Hypochondriacs Unite!!!

Really how much lead can leach out of the bronze or copper fittings. In the US these were made for use in liquids. Look at the hot water fittings all throughout your house! (unless your house is very new you have copper and brass all over the place. If it is new you have a lot of plastic!)

IMO what is there will come out in the first use and after that it is too deep in the metal to further leach out.

As to plastics, Again anything bad is going to come out in cleaning or the first use. It has been repeatedly posted by people who know that the temperatures used in brewing is no where near enough to be a problem.

Millions of gallons of beer have been brewed using these materials.

If you don't want to use them, that is your decision. What you feel comfortable with is what is most important.
 
Seriously, how off or different do you REALLY think it would be????? You really think that igloo's plastic is going to vary that far from colemans or from Ozark Trails? You think they're going to be so different that you can't just extrapolate that if one MAJOR MANUFACTURERS PLASTIC is ok, then it's pretty well going to be across the board???

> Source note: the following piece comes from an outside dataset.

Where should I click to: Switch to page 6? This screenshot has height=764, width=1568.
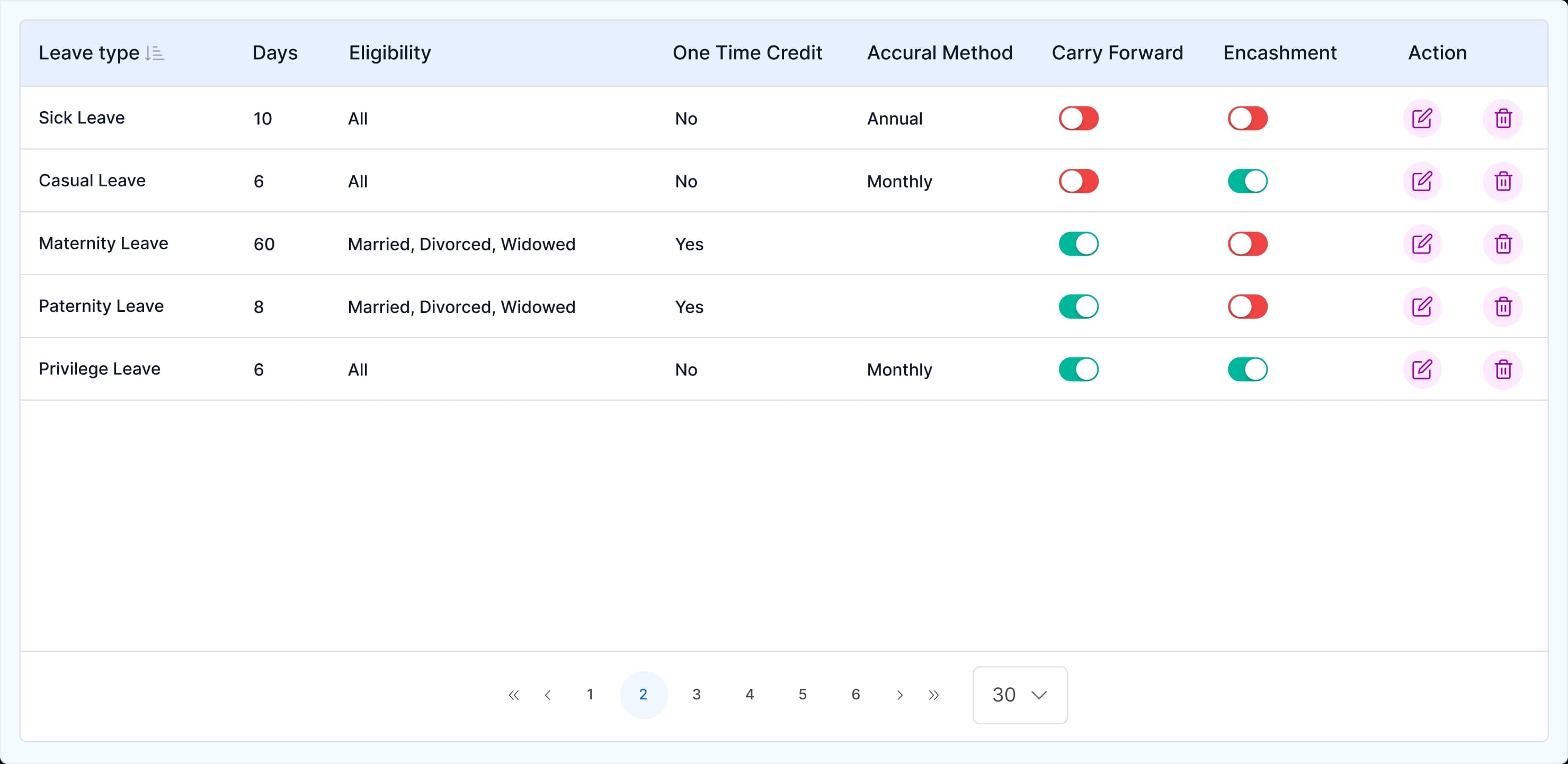[855, 695]
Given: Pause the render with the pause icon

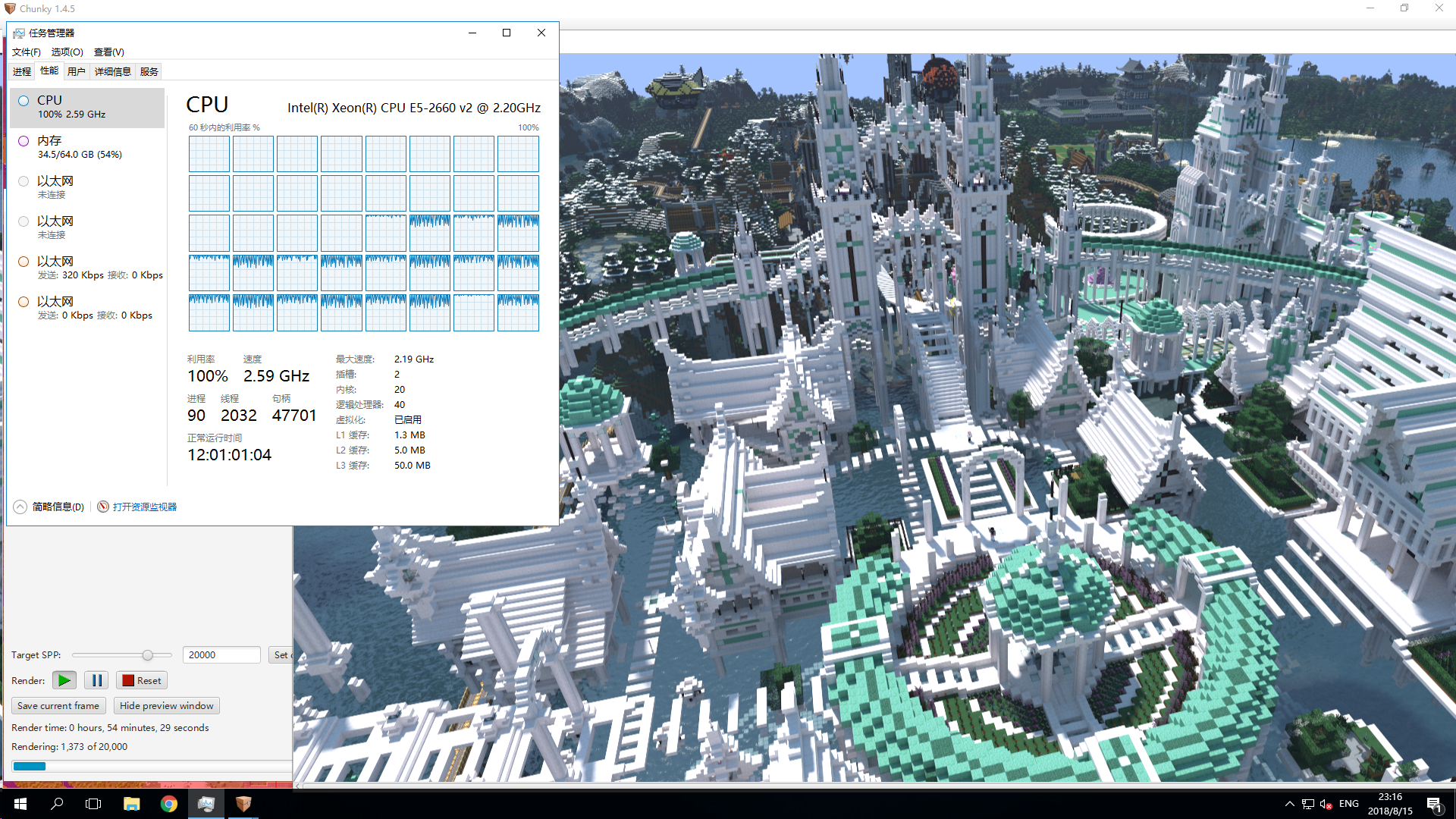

Doesn't that fact that MILLIONS of homebrewers for the last 10-20 years have been using them count for ANYTHING?

And in ALL THE TIMES THREADS LIKE THIS HAVE APPEARED (you must realize you're not the first to have asked this) that NO ONE has been able to attribute 1 case of ANYTHING health related to our use of this???

Hahaha, alright well you are clearly very passionate about plastics, and I am certainly not claiming to be an expert. Just expressing a potential concern that I am obviously not the first to have.
 
Hahaha, alright well you are clearly very passionate about plastics, and I am certainly not claiming to be an expert. Just expressing a potential concern that I am obviously not the first to have.

It's not that I'm passionate about plastics...I just can't live my life in fear of everything, especially if like I and others have said, MILLIONS of gallons, if not billions of gallons of beer has been made this way.

There's a point where we can ignore the obvious, and wrap ourselves in a bubble. Or say, wtf, the brewers on here tend to be for the most part very intelligent folks, some are even scientists, or professionals in the plastic industry and many of them that I see are doing "X" so therefore, maybe my fear is blocking me from simply doing it.

Our livers are already taking a hit from what we make, so if no one's dying around me, or growing man boobs because they drink beer mashed in a cooler, then maybe my fear is a little irrational.

*shrug*

I just hate to see overweaning fear, blocking folks.
 
Hahaha, alright well you are clearly very passionate about plastics, and I am certainly not claiming to be an expert. Just expressing a potential concern that I am obviously not the first to have.

I'm sure that Revvy is not making this a personal thing directed at you. You are not the first to express this concern. I have only been on this forum since last August and this topic comes up every couple of weeks.

Despite the lack of evidence that anything bad comes from hot temperatures and plastic, and more to the point that the idea has more or less been refuted, it keeps coming up as a concern.

IMO Revvy is only trying to dispel what most feel is an unwarranted concern. Include me among those who feel it is unwarranted.